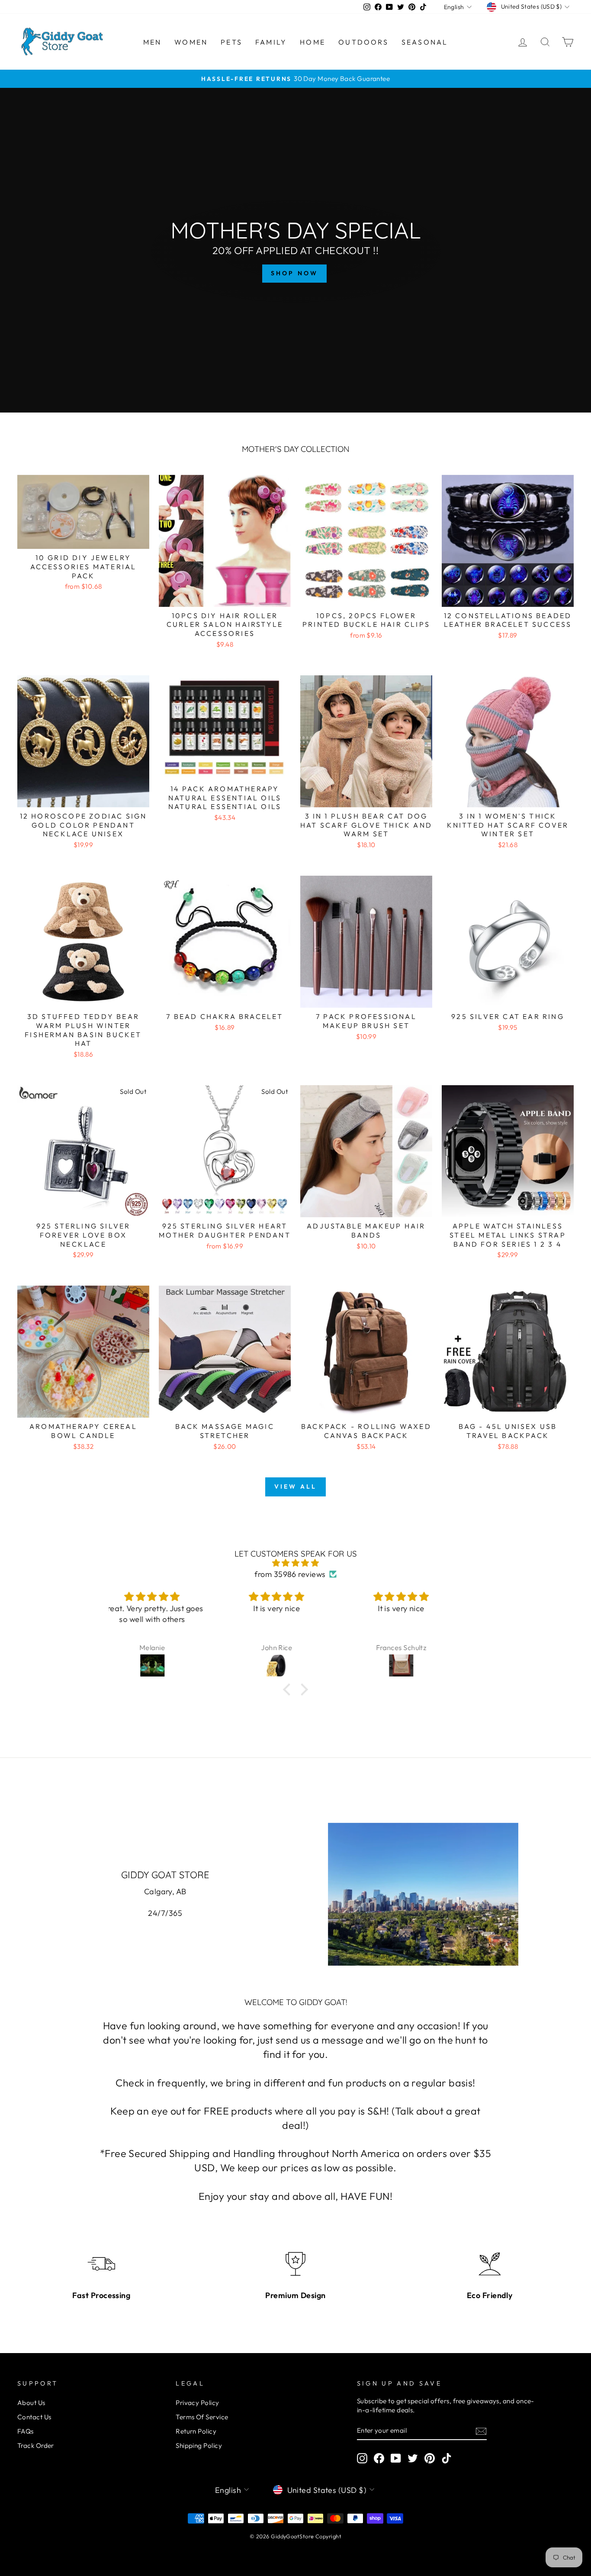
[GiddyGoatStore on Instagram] (362, 2458)
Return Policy (196, 2431)
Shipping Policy (199, 2445)
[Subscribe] (481, 2431)
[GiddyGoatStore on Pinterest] (429, 2458)
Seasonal (424, 42)
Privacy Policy (197, 2403)
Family (271, 42)
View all (295, 1486)
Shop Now (294, 273)
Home (312, 42)
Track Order (35, 2445)
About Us (31, 2403)
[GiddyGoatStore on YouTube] (396, 2458)
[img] (295, 1562)
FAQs (25, 2431)
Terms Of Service (202, 2417)
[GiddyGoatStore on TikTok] (446, 2458)
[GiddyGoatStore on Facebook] (379, 2458)
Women (191, 42)
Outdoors (363, 42)
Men (152, 42)
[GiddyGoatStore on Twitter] (413, 2458)
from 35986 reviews (289, 1574)
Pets (231, 42)
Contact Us (34, 2417)
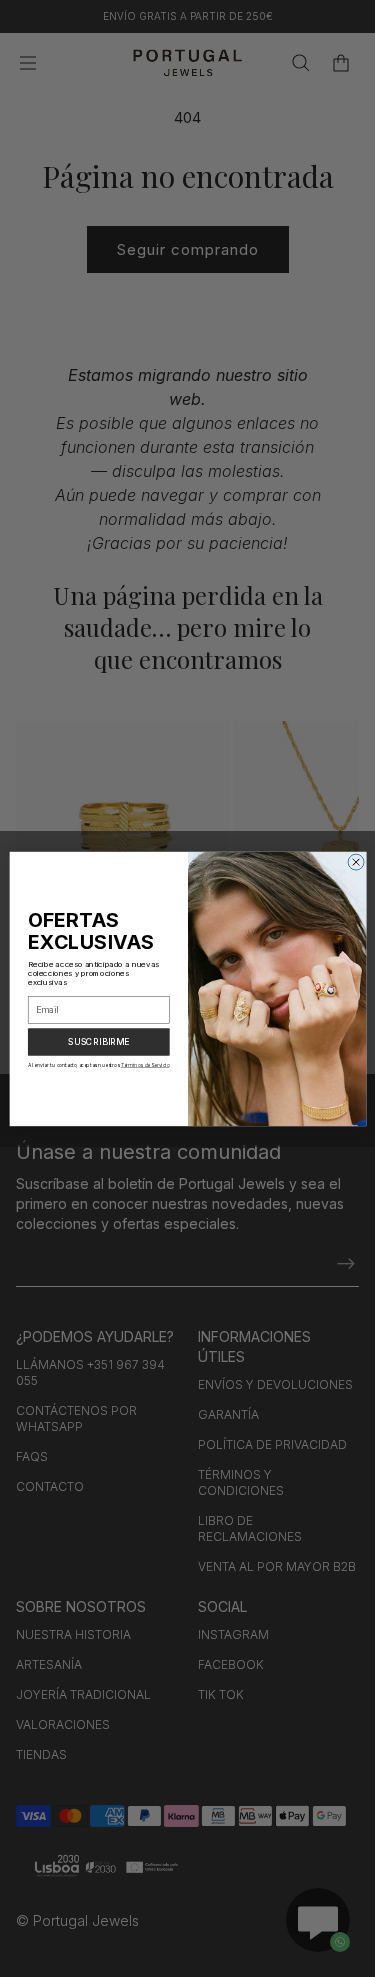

= = =

▶ PROBLEM
Quote exactly the lines from the line that contains "[GiddyGoatStore on YouTube] (396, 2458)" through the last line of the listing, please, leaving out all pictures.

▶ YOUR RESPONSE
[GiddyGoatStore on YouTube] (396, 2458)
[img] (295, 1562)
FAQs (25, 2431)
Terms Of Service (202, 2417)
[GiddyGoatStore on TikTok] (446, 2458)
[GiddyGoatStore on Facebook] (379, 2458)
Women (191, 42)
Outdoors (363, 42)
Men (152, 42)
[GiddyGoatStore on Twitter] (413, 2458)
from 35986 reviews (289, 1574)
Pets (231, 42)
Contact Us (34, 2417)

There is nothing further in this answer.